** begin PASSAGE **

Historic church in Ohio, United States

Pilgrim Congregational Church is a historic congregation of the United Church of Christ in Cleveland, Ohio, United States. Constructed in the 1890s for a congregation founded in the 1850s, it was named a historic site in the 1970s.

Congregationalists began operating a Sunday school in Cleveland's Tremont neighborhood in 1854, and their efforts resulted in the creation of a church five years later. The members began construction of their first church building in 1865, although it was not completed until 1870. It was suitable for the congregation's needs for only a short time, as construction on the present building was started just 23 years after the first building was finished. The name "Pilgrim Congregational Church" was adopted in 1894 upon the completion of the present building; they had been styled "Heights Congregational Church" into the 1870s and used the name "Jennings Avenue Congregational Church" in the 1880s. The building was a community landmark from its earliest years — electric wiring was included in the original construction at a time when no other Cleveland buildings west of the Cuyahoga River had electricity.

Designed by prominent Cleveland architect Sidney Badgley, Pilgrim Congregational cost approximately $150,000 to complete. It is a generally square building typical of the Richardsonian Romanesque style, distinguished by exterior elements such as prominent rose windows on the northern and eastern sides. At the time of construction, the church was deeply involved in social programs in the community; rooms such as recreation space for young men, a library, and a gymnasium take up two-thirds of the building. The tallest section of the church is a square corner tower with a pointed roof; tall arched windows occupy much of its height, with circular windows and a belfry between the arched windows and the top of the tower. The main entrance also is through an arch, placed at the top of a wide flight of stairs.

In 1976, Pilgrim Congregational Church was listed on the National Register of Historic Places, qualifying both because of its place in local history and because of its historically significant architecture, which when completed was called an "epoch-making church building"; just four years after the building was erected, the plans had been used as an example of the latest ecclesiastical architecture at the Paris Exhibition at the turn of the century. It was one of twenty Cuyahoga County locations added to the Register in 1976.

** end PASSAGE **

Rewrite the passage on Pilgrim Congregational Church starting with "Pilgrim Congregational Church is" and going on through "in the 1970s.", changing "historic site" to "landmark".

** begin DATASET RECORDS **

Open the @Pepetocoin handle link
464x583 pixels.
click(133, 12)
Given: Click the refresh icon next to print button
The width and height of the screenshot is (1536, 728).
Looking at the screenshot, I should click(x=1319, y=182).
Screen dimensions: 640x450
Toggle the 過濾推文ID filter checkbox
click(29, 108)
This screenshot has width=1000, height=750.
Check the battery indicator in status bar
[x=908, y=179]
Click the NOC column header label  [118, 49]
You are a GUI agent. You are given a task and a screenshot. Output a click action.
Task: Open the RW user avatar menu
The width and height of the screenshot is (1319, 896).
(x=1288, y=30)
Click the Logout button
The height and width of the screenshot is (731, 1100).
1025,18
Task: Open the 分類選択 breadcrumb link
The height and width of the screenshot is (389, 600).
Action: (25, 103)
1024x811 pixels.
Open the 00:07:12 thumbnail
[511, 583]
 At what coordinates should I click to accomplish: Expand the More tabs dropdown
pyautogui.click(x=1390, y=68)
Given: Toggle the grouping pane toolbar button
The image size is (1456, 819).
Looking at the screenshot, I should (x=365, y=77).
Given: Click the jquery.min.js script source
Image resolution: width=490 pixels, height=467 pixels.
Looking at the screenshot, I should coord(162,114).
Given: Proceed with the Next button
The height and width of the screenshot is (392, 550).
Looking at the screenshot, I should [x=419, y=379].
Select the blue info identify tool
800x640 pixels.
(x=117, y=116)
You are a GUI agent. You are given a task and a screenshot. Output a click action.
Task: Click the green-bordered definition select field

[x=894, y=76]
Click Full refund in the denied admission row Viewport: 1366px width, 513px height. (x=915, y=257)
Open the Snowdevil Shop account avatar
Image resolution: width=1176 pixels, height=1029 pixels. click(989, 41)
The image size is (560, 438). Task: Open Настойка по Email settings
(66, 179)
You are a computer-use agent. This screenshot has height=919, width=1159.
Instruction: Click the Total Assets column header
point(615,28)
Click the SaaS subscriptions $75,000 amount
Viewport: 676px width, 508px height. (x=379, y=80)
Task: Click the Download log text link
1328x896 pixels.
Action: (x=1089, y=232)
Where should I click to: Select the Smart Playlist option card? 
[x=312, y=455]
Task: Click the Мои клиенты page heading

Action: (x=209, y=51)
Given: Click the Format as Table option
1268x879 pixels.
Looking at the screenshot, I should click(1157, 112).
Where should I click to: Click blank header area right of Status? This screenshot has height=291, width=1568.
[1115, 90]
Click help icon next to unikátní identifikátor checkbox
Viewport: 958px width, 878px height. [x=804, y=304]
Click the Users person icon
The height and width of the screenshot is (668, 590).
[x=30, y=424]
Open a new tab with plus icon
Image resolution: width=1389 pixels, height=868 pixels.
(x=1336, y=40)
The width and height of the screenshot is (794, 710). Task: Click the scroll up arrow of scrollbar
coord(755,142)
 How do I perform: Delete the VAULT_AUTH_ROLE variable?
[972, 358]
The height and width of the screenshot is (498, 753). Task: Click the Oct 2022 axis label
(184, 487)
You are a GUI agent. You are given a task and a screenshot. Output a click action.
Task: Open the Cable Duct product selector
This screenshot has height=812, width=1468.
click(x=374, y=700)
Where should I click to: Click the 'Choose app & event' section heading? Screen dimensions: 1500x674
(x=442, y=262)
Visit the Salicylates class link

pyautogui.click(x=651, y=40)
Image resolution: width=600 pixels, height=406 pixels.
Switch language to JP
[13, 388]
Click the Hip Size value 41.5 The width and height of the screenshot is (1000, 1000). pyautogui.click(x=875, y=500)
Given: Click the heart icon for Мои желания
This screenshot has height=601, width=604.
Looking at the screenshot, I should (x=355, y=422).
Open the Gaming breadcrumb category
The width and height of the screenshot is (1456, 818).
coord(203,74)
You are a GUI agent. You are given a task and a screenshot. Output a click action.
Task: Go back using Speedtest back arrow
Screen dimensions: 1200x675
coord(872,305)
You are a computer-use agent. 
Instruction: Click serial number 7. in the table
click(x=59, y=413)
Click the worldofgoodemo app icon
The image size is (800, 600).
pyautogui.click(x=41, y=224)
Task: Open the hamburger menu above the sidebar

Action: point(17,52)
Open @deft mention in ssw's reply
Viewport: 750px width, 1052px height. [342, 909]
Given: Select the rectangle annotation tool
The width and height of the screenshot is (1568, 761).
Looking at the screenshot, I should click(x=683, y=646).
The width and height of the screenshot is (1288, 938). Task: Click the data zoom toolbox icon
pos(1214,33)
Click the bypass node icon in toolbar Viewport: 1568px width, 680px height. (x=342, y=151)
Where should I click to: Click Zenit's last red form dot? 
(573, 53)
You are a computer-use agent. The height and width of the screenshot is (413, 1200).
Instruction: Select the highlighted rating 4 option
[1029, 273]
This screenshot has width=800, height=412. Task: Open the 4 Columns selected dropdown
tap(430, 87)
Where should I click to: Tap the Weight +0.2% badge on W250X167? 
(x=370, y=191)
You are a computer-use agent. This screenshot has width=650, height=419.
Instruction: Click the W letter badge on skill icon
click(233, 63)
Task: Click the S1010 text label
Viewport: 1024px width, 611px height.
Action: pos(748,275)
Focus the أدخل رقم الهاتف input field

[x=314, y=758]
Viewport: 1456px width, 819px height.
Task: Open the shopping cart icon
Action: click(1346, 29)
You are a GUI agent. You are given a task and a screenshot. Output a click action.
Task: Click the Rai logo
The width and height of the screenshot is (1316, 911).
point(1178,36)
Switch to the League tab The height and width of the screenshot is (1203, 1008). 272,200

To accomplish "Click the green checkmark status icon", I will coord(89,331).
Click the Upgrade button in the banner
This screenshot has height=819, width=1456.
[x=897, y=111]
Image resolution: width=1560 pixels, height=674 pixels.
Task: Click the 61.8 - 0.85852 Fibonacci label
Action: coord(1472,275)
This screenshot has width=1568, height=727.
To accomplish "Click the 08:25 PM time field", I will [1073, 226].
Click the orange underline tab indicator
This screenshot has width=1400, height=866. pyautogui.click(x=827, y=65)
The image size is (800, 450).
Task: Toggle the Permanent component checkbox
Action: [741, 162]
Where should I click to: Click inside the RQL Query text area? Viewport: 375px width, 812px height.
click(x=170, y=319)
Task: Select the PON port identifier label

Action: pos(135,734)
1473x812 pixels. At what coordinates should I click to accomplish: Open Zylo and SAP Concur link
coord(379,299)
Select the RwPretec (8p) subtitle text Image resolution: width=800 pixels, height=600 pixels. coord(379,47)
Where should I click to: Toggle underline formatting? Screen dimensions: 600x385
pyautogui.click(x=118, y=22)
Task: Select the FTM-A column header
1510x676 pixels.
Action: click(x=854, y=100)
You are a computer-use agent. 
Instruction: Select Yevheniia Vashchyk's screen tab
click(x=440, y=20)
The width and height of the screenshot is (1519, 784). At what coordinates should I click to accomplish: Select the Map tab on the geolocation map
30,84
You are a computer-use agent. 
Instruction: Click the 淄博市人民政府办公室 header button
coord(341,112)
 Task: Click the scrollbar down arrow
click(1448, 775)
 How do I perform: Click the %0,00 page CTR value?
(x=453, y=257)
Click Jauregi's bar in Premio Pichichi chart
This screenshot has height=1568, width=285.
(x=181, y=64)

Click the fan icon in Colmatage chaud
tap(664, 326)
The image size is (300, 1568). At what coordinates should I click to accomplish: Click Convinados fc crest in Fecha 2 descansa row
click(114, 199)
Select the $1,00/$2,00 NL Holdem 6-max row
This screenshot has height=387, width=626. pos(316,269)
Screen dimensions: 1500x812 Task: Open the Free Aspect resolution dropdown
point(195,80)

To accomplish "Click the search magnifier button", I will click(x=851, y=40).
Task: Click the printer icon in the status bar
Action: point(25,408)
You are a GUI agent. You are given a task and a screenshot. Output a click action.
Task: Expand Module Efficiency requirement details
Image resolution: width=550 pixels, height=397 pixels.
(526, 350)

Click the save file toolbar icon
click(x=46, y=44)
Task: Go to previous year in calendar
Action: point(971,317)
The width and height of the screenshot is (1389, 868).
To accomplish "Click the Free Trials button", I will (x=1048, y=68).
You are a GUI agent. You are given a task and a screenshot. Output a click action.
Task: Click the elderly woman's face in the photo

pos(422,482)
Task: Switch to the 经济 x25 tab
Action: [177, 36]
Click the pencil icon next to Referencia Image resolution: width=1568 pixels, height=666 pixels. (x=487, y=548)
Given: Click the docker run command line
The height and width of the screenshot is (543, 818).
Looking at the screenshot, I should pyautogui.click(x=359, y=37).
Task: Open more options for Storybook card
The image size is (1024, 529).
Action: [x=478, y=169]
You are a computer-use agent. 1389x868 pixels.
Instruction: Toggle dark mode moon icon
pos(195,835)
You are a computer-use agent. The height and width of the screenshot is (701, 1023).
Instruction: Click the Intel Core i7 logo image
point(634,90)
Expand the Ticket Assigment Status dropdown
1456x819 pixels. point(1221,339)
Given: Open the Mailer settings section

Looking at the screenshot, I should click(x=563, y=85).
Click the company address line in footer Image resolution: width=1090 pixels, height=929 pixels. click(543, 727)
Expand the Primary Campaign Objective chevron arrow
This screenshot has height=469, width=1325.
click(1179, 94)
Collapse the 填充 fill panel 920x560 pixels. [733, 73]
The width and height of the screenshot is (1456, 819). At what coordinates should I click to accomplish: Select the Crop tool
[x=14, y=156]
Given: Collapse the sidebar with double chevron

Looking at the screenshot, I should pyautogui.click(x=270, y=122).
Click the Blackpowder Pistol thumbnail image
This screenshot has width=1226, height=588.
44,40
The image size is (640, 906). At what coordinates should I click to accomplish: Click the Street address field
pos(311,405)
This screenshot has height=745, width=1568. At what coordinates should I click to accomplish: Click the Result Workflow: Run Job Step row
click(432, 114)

** end DATASET RECORDS **

FINISHED ANSWER:
Pilgrim Congregational Church is a historic congregation of the United Church of Christ in Cleveland, Ohio, United States. Constructed in the 1890s for a congregation founded in the 1850s, it was named a landmark in the 1970s.